## Selected extract
★ ★ ★ ★ ★ ★ ★

Politicians’ reaction to the Review-Journal’s exposé on the systemic waste of tax dollars by the Las Vegas Convention and Visitors Authority is a scandal in itself.

On Sunday, the RJ’s investigative team reported that LVCVA officials have spent millions of tax dollars on alcohol, travel, entertainment and gifts and that some elected officials on its oversight board are enjoying these spoils. LVCVA board Chairman Lawrence Weekly, a Clark County commissioner, admitted that some perks had “no business purpose,” while LVCVA officials excused other luxuries, like first-class flights and $40,000 in wine costing more than $100 a bottle, as “relationship building.” Wink-wink.

What happened next shows the problem goes far beyond government officials wasting millions of your dollars eating, drinking and indulging in luxuries.

Far from being outraged, some of Nevada’s top elected Republicans are waving the “nothing to see here, move along” flag.

As the RJ reported Wednesday, Gov. Brian Sandoval is turning a blind eye to the waste, declaring, “All LVCVA governance and budget issues are exclusively within the jurisdiction and control of the Board and are subject to Board oversight.”

Assembly Minority Floor Leader Paul Anderson, R-Las Vegas, went further. His communications director emailed his caucus and directed them not to comment because they “have no authority on this.”

One Assembly Republican told me such a directive was unprecedented.

It’s also a crock. All local governments in Nevada — including the LVCVA — are state creations and only have as much authority as the Legislature gives them. It’s the same reason local governments are begging lawmakers for a property tax increase.

★ ★ ★ ★ ★ ★ ★

## Collected material

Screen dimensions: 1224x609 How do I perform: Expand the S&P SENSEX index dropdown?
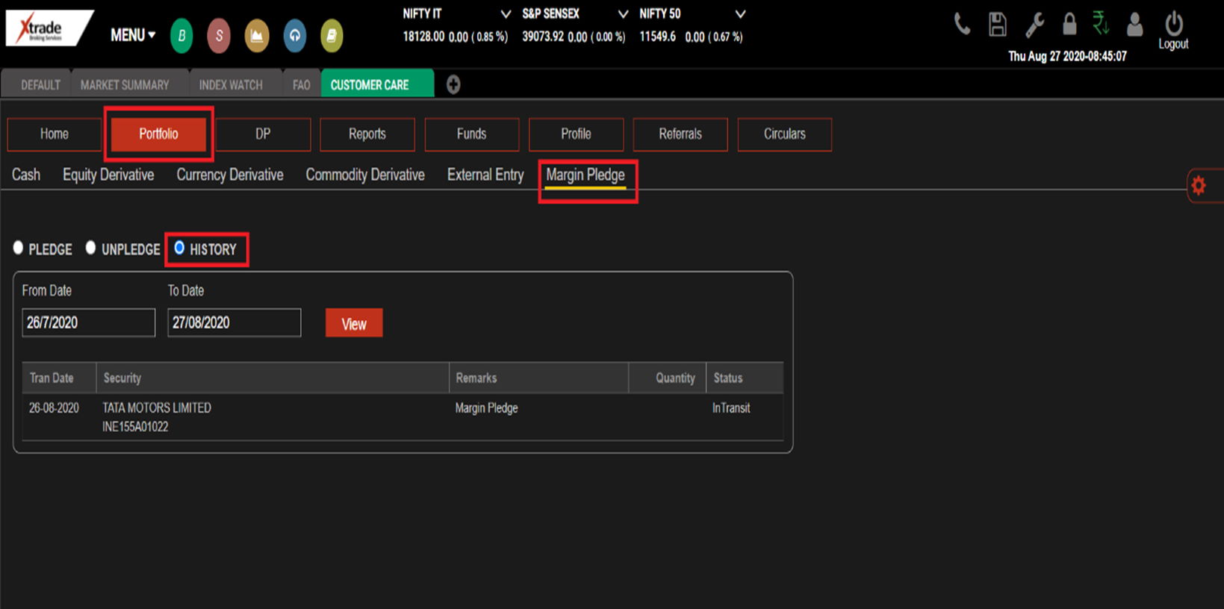tap(623, 14)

★ ★ ★ ★ ★ ★ ★

## Task directions
Name every person identified by name in the piece on Las Vegas Convention and Visitors Authority spending.

## Result for this task
Lawrence Weekly, Brian Sandoval, Paul Anderson